What is disease?
It suggests a malfunction of body or mind which has an adverse effect on good health.
Microorganisms as pathogens
For a microorganism to be considered a pathogen it must:
- gain entry to the host
- colonise the tissues of the host
- resist the defences of the host
- cause damage to the host tissues
If the pathogen gets into the host and colonises its tissue an infection results.
When a pathogen is transferred from one individual to another it is known as transmission.
How do microorganisms get into the body?
- through the gas-exchange system e.g. pathogens that cause tuberculosis.
- through the digestive system e.g. pathogens that cause cholera.

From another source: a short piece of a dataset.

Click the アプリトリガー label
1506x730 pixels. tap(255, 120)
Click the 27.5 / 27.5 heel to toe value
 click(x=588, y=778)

The body's natural defences
- a mucous layer that covers the exchange surfaces and forms a thick sticky barrier.
- the production of enzymes that break down the pathogens.
- the production of stomach acid, which kills microorganisms.

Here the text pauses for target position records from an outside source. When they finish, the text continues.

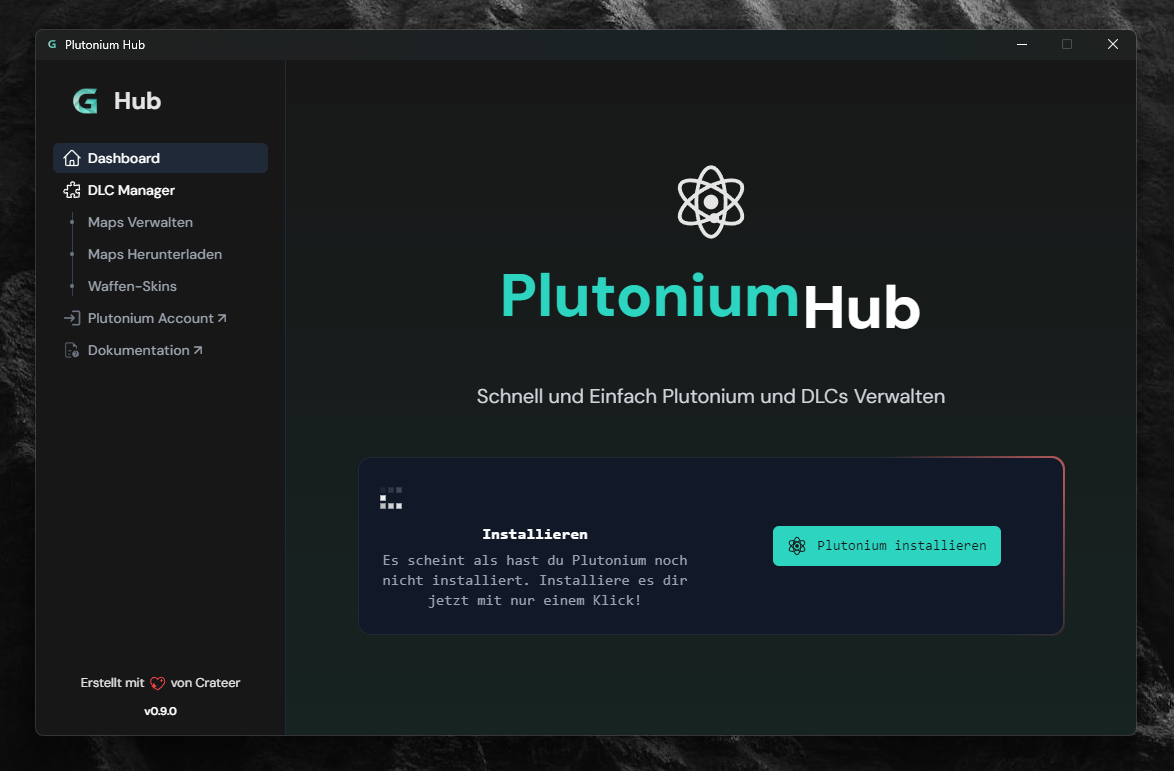
Task: Click the login arrow icon for Plutonium Account
Action: [71, 318]
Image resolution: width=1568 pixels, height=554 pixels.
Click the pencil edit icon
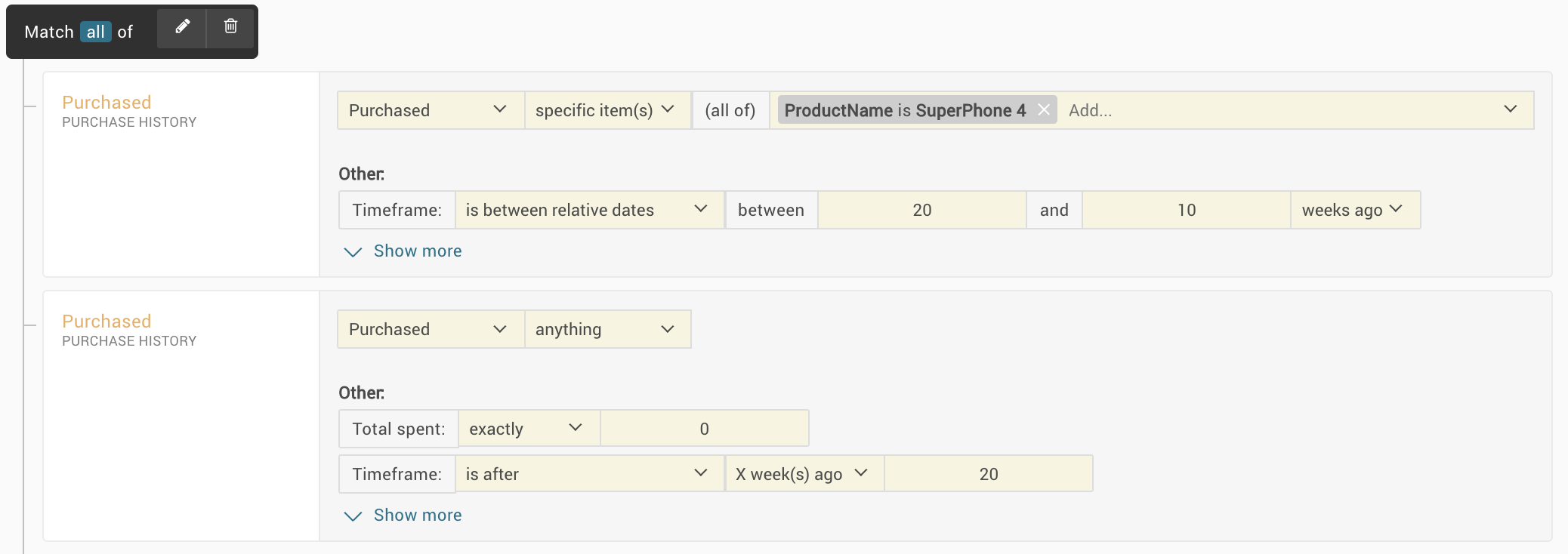click(182, 28)
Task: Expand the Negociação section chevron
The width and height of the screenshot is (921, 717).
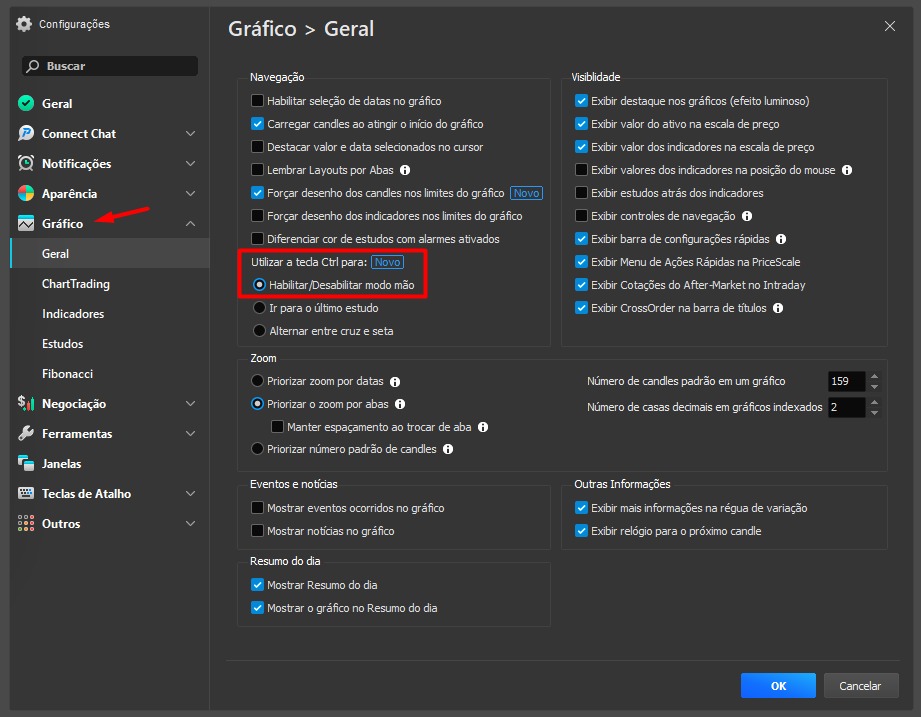Action: 191,403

How do pathogens cause disease?
- by damaging the host tissues
- by producing toxins
Enzymes and Digestion
Major parts of the digestive system
oesophagus: carries food from mouth to stomach. Made up of a thick muscular wall.
stomach: a muscular sac, producing enzymes. It stores and digests food (proteins). Glands in stomach wall produce mucus. Mucus prevents stomach being digested by its own enzymes.

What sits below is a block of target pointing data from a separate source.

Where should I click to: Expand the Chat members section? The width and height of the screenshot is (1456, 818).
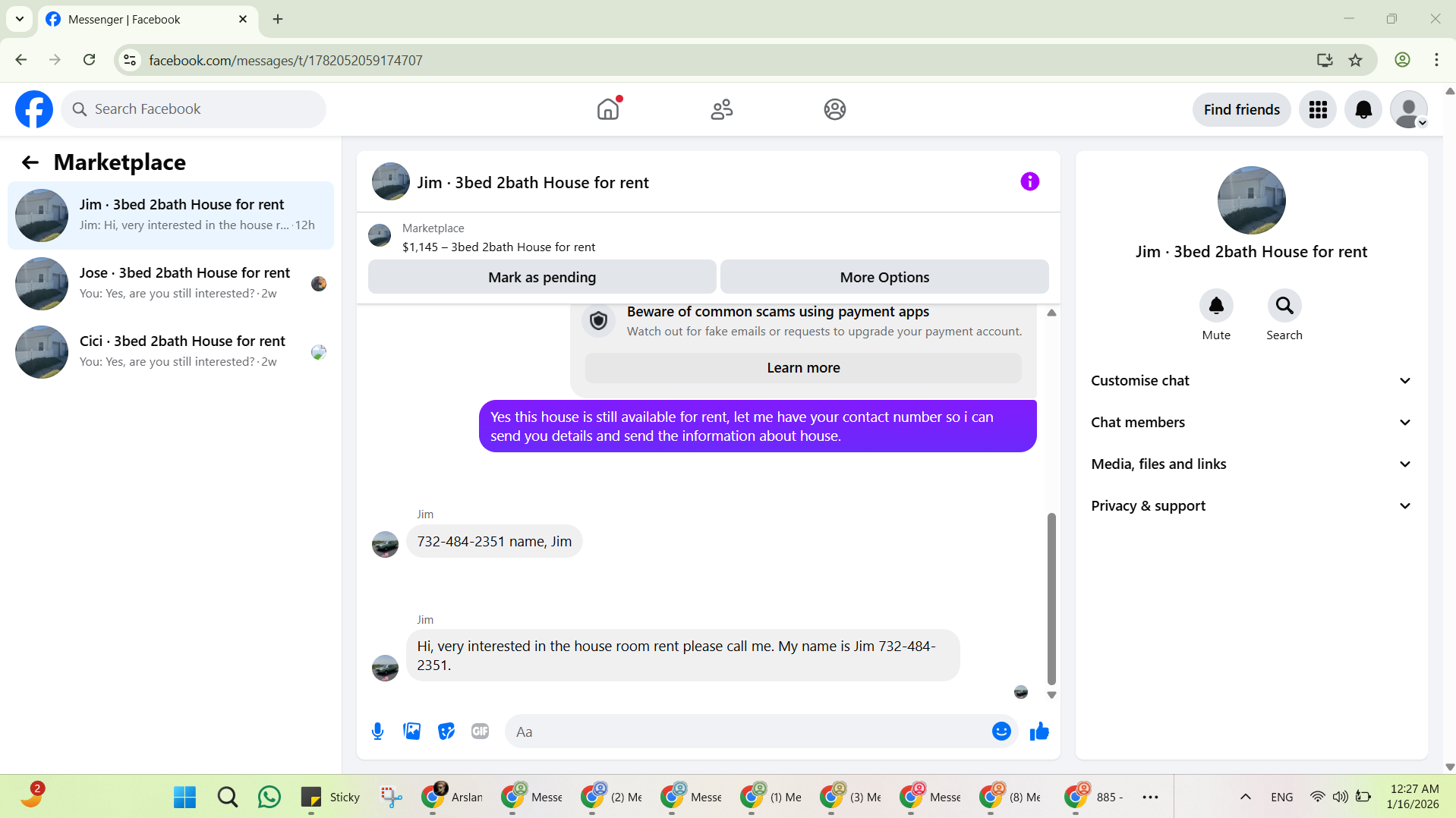point(1251,423)
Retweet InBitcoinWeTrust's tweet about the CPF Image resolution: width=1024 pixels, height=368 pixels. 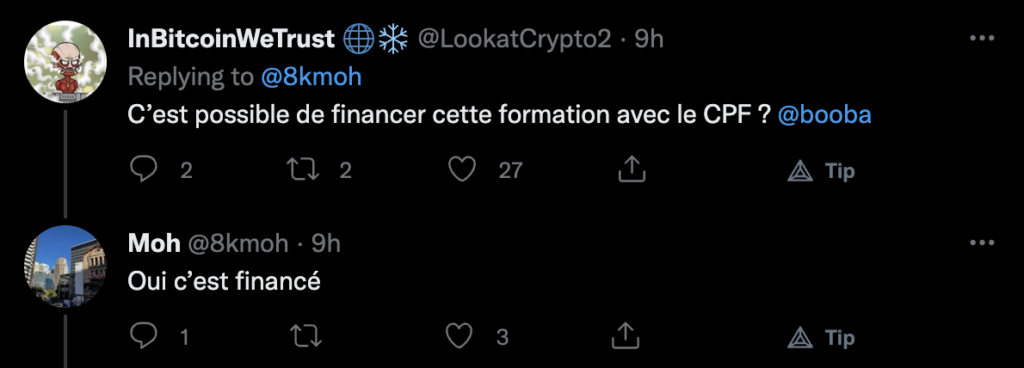[306, 170]
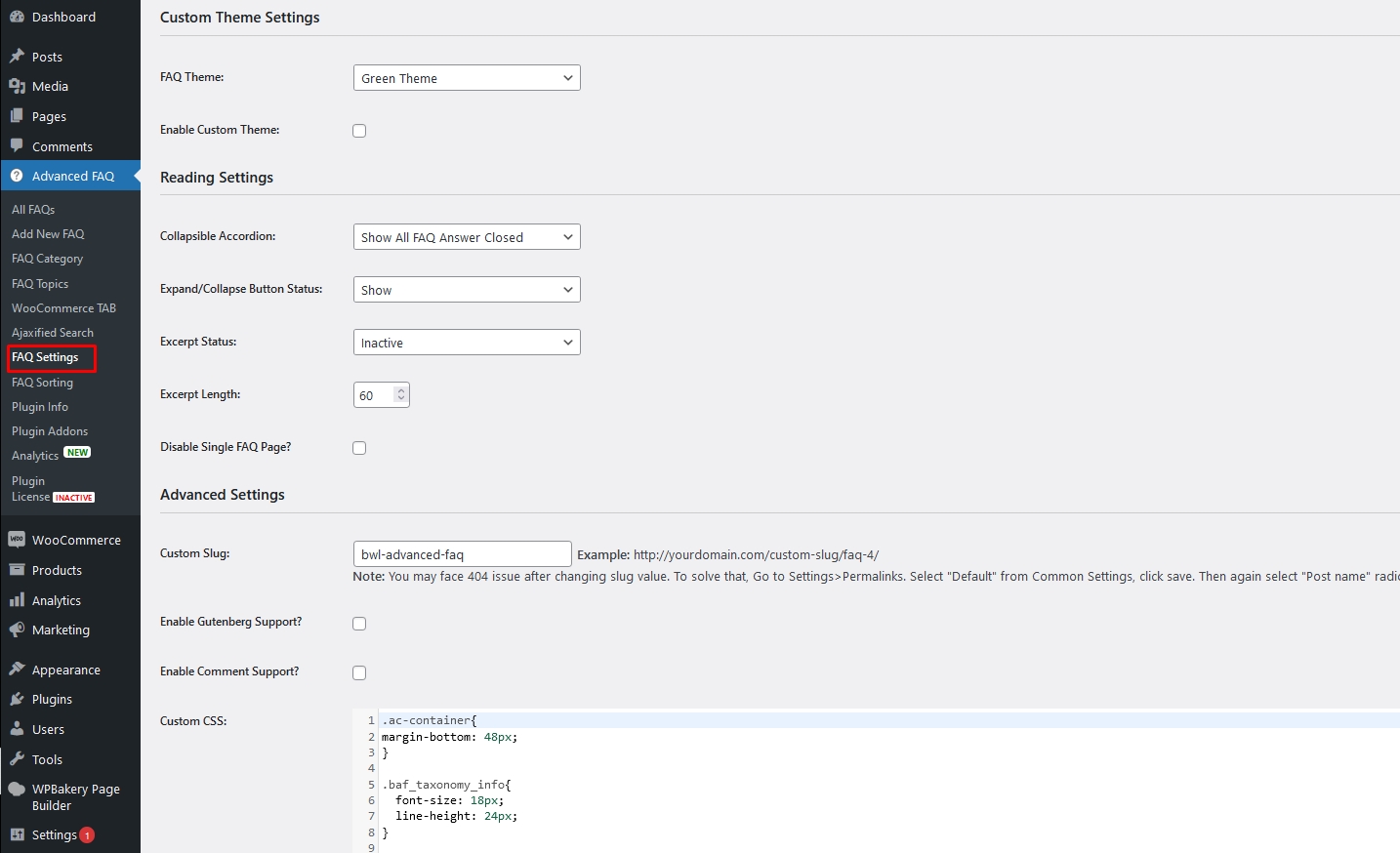Click the WooCommerce sidebar icon
Viewport: 1400px width, 853px height.
pyautogui.click(x=17, y=540)
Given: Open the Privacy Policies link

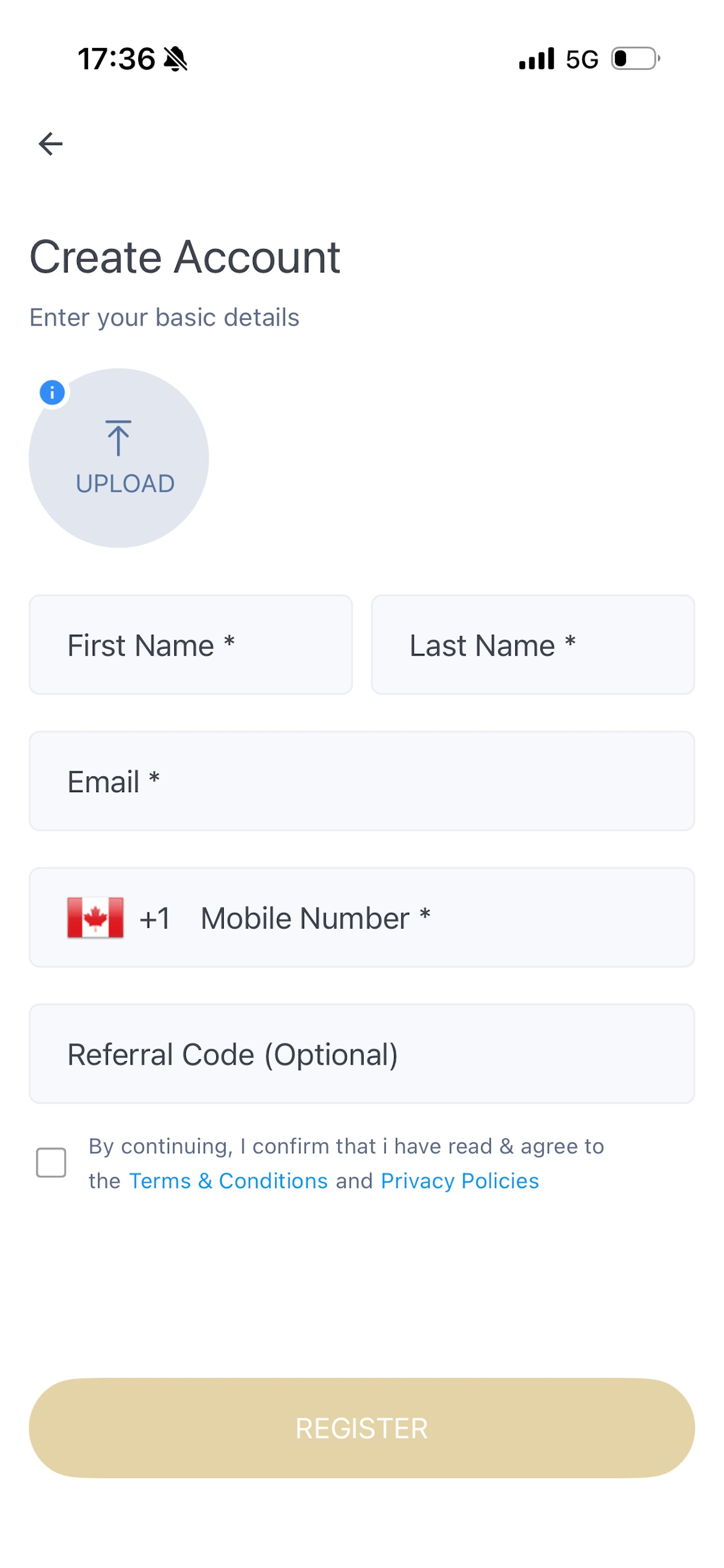Looking at the screenshot, I should (x=460, y=1181).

small intestine: a long muscular tube, to further digest food, by enzymes, produced by its walls. Walls of small intestine, folded into villi, for large surface area. There are microvilli on the epithelial cells of each villus.
large intestine: absorbs water from secretions of digestive glands. The food thickens to form faeces.
rectum: final section of intestines. Faeces are stored and removed by egestion.
salivary glands: pass secretions to the mouth. Secretions contain amylase which breaks down starch into maltose.
pancreas: large gland, below the stomach. Produces pancreatic juice, containing protease, lipase and amylase.
Enzymes and Digestion
Two stages of digestion
1) Physical breakdown: large food is broken down into smaller pieces by teeth. It provides a large surface area for chemical digestion.
2) Chemical breakdown: breaks down large, insoluble molecules into smaller soluble ones by the use of enzymes with a process called hydrolysis.
- Carbohydrases - carbohydrates into monosaccharides in the small intestine.
- Lipases - lipids into glycerol and fatty acids in the small intestine.
- Proteases - proteins into amino acids in the stomach/small intestine.
- Amylase - starch into glucose and maltose in the mouth/small intestine.